*Work to complete*: Give back each of the lines below verbatim, with no changes.

*Supplied material*:
====

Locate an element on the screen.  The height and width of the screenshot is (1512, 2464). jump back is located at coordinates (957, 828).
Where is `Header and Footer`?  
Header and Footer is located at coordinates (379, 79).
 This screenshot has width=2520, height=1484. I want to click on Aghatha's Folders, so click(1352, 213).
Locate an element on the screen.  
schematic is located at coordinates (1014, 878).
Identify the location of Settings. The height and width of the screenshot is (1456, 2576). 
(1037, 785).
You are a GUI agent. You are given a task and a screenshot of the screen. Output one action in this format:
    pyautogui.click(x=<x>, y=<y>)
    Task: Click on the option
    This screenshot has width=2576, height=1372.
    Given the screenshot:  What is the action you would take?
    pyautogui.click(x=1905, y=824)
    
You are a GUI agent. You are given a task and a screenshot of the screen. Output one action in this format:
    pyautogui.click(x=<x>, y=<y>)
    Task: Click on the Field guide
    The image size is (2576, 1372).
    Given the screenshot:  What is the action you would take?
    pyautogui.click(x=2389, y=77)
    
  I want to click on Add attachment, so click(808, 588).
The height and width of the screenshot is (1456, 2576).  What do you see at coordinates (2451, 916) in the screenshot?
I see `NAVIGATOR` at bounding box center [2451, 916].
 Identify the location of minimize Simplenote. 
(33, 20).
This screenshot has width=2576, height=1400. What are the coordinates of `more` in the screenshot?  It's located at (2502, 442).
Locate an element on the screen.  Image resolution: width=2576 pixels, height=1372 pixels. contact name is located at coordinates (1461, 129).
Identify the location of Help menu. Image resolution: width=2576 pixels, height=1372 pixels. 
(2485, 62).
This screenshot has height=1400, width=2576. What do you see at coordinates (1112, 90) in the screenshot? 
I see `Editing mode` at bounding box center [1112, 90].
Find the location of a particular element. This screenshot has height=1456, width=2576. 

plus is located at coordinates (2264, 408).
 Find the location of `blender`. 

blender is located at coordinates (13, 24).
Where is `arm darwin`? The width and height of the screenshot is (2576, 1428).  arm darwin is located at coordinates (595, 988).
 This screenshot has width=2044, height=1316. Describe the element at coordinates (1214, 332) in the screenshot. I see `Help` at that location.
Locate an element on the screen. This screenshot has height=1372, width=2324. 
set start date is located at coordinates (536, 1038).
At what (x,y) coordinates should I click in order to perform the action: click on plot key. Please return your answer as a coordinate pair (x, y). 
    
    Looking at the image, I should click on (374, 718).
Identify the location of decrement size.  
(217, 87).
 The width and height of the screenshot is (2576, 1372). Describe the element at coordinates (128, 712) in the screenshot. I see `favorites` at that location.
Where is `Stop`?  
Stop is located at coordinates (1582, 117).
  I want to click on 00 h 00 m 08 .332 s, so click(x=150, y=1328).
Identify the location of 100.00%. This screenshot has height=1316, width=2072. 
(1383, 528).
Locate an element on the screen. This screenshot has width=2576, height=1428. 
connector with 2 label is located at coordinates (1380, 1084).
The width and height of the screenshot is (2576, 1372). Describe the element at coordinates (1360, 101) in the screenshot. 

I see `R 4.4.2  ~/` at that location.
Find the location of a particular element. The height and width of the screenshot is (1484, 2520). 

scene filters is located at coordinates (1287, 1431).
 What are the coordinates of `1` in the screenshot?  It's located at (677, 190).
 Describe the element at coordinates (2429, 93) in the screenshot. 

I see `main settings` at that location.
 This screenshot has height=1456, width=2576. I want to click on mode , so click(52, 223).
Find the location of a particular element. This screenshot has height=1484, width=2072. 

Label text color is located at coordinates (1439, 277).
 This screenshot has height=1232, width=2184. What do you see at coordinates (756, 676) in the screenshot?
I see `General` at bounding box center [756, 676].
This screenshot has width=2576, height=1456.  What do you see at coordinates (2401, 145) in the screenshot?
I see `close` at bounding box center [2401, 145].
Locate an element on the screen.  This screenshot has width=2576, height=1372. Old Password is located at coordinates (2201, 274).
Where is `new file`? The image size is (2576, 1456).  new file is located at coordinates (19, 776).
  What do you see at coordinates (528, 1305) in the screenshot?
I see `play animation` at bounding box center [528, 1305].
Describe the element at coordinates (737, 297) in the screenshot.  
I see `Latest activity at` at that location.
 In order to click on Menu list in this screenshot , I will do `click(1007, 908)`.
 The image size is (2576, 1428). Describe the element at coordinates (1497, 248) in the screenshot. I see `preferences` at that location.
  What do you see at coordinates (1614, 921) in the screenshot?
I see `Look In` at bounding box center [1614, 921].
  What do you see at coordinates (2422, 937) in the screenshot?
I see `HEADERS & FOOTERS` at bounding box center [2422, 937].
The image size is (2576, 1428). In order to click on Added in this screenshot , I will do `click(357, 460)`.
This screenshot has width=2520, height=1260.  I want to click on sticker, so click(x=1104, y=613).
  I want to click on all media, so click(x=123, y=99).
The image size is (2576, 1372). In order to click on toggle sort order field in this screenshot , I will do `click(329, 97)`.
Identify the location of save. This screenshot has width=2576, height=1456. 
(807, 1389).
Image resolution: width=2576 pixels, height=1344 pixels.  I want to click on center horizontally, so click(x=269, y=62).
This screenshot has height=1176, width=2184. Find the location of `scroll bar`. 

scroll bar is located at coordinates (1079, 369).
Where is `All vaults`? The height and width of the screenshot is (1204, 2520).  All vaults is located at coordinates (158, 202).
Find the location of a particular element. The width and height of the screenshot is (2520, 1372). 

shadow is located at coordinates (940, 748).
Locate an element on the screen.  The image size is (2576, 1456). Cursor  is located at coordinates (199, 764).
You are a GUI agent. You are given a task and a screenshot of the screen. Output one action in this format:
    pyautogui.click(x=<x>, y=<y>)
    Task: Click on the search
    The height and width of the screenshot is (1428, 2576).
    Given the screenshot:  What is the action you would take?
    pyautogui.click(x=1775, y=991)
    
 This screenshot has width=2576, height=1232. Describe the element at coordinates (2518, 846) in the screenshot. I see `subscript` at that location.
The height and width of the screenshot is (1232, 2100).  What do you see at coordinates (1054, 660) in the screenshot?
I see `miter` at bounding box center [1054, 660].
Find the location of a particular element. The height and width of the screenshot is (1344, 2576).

====

*Answer for this exercise*:
Locate an element on the screen.  The height and width of the screenshot is (1512, 2464). jump back is located at coordinates (957, 828).
Where is `Header and Footer`?  
Header and Footer is located at coordinates (379, 79).
 This screenshot has width=2520, height=1484. I want to click on Aghatha's Folders, so click(1352, 213).
Locate an element on the screen.  
schematic is located at coordinates (1014, 878).
Identify the location of Settings. The height and width of the screenshot is (1456, 2576). 
(1037, 785).
You are a GUI agent. You are given a task and a screenshot of the screen. Output one action in this format:
    pyautogui.click(x=<x>, y=<y>)
    Task: Click on the option
    This screenshot has width=2576, height=1372.
    Given the screenshot:  What is the action you would take?
    pyautogui.click(x=1905, y=824)
    
You are a GUI agent. You are given a task and a screenshot of the screen. Output one action in this format:
    pyautogui.click(x=<x>, y=<y>)
    Task: Click on the Field guide
    The image size is (2576, 1372).
    Given the screenshot:  What is the action you would take?
    pyautogui.click(x=2389, y=77)
    
  I want to click on Add attachment, so click(808, 588).
The height and width of the screenshot is (1456, 2576).  What do you see at coordinates (2451, 916) in the screenshot?
I see `NAVIGATOR` at bounding box center [2451, 916].
 Identify the location of minimize Simplenote. 
(33, 20).
This screenshot has width=2576, height=1400. What are the coordinates of `more` in the screenshot?  It's located at (2502, 442).
Locate an element on the screen.  Image resolution: width=2576 pixels, height=1372 pixels. contact name is located at coordinates (1461, 129).
Identify the location of Help menu. Image resolution: width=2576 pixels, height=1372 pixels. 
(2485, 62).
This screenshot has height=1400, width=2576. What do you see at coordinates (1112, 90) in the screenshot? 
I see `Editing mode` at bounding box center [1112, 90].
Find the location of a particular element. This screenshot has height=1456, width=2576. 

plus is located at coordinates (2264, 408).
 Find the location of `blender`. 

blender is located at coordinates (13, 24).
Where is `arm darwin`? The width and height of the screenshot is (2576, 1428).  arm darwin is located at coordinates (595, 988).
 This screenshot has width=2044, height=1316. Describe the element at coordinates (1214, 332) in the screenshot. I see `Help` at that location.
Locate an element on the screen. This screenshot has height=1372, width=2324. 
set start date is located at coordinates (536, 1038).
At what (x,y) coordinates should I click in order to perform the action: click on plot key. Please return your answer as a coordinate pair (x, y). 
    
    Looking at the image, I should click on (374, 718).
Identify the location of decrement size.  
(217, 87).
 The width and height of the screenshot is (2576, 1372). Describe the element at coordinates (128, 712) in the screenshot. I see `favorites` at that location.
Where is `Stop`?  
Stop is located at coordinates (1582, 117).
  I want to click on 00 h 00 m 08 .332 s, so click(x=150, y=1328).
Identify the location of 100.00%. This screenshot has height=1316, width=2072. 
(1383, 528).
Locate an element on the screen. This screenshot has width=2576, height=1428. 
connector with 2 label is located at coordinates (1380, 1084).
The width and height of the screenshot is (2576, 1372). Describe the element at coordinates (1360, 101) in the screenshot. 

I see `R 4.4.2  ~/` at that location.
Find the location of a particular element. The height and width of the screenshot is (1484, 2520). 

scene filters is located at coordinates (1287, 1431).
 What are the coordinates of `1` in the screenshot?  It's located at (677, 190).
 Describe the element at coordinates (2429, 93) in the screenshot. 

I see `main settings` at that location.
 This screenshot has height=1456, width=2576. I want to click on mode , so click(52, 223).
Find the location of a particular element. This screenshot has height=1484, width=2072. 

Label text color is located at coordinates (1439, 277).
 This screenshot has height=1232, width=2184. What do you see at coordinates (756, 676) in the screenshot?
I see `General` at bounding box center [756, 676].
This screenshot has width=2576, height=1456.  What do you see at coordinates (2401, 145) in the screenshot?
I see `close` at bounding box center [2401, 145].
Locate an element on the screen.  This screenshot has width=2576, height=1372. Old Password is located at coordinates (2201, 274).
Where is `new file`? The image size is (2576, 1456).  new file is located at coordinates (19, 776).
  What do you see at coordinates (528, 1305) in the screenshot?
I see `play animation` at bounding box center [528, 1305].
Describe the element at coordinates (737, 297) in the screenshot.  
I see `Latest activity at` at that location.
 In order to click on Menu list in this screenshot , I will do `click(1007, 908)`.
 The image size is (2576, 1428). Describe the element at coordinates (1497, 248) in the screenshot. I see `preferences` at that location.
  What do you see at coordinates (1614, 921) in the screenshot?
I see `Look In` at bounding box center [1614, 921].
  What do you see at coordinates (2422, 937) in the screenshot?
I see `HEADERS & FOOTERS` at bounding box center [2422, 937].
The image size is (2576, 1428). In order to click on Added in this screenshot , I will do `click(357, 460)`.
This screenshot has width=2520, height=1260.  I want to click on sticker, so click(x=1104, y=613).
  I want to click on all media, so click(x=123, y=99).
The image size is (2576, 1372). In order to click on toggle sort order field in this screenshot , I will do `click(329, 97)`.
Identify the location of save. This screenshot has width=2576, height=1456. 
(807, 1389).
Image resolution: width=2576 pixels, height=1344 pixels.  I want to click on center horizontally, so click(x=269, y=62).
This screenshot has height=1176, width=2184. Find the location of `scroll bar`. 

scroll bar is located at coordinates (1079, 369).
Where is `All vaults`? The height and width of the screenshot is (1204, 2520).  All vaults is located at coordinates (158, 202).
Find the location of a particular element. The width and height of the screenshot is (2520, 1372). 

shadow is located at coordinates (940, 748).
Locate an element on the screen.  The image size is (2576, 1456). Cursor  is located at coordinates (199, 764).
You are a GUI agent. You are given a task and a screenshot of the screen. Output one action in this format:
    pyautogui.click(x=<x>, y=<y>)
    Task: Click on the search
    The height and width of the screenshot is (1428, 2576).
    Given the screenshot:  What is the action you would take?
    pyautogui.click(x=1775, y=991)
    
 This screenshot has width=2576, height=1232. Describe the element at coordinates (2518, 846) in the screenshot. I see `subscript` at that location.
The height and width of the screenshot is (1232, 2100).  What do you see at coordinates (1054, 660) in the screenshot?
I see `miter` at bounding box center [1054, 660].
Find the location of a particular element. The height and width of the screenshot is (1344, 2576).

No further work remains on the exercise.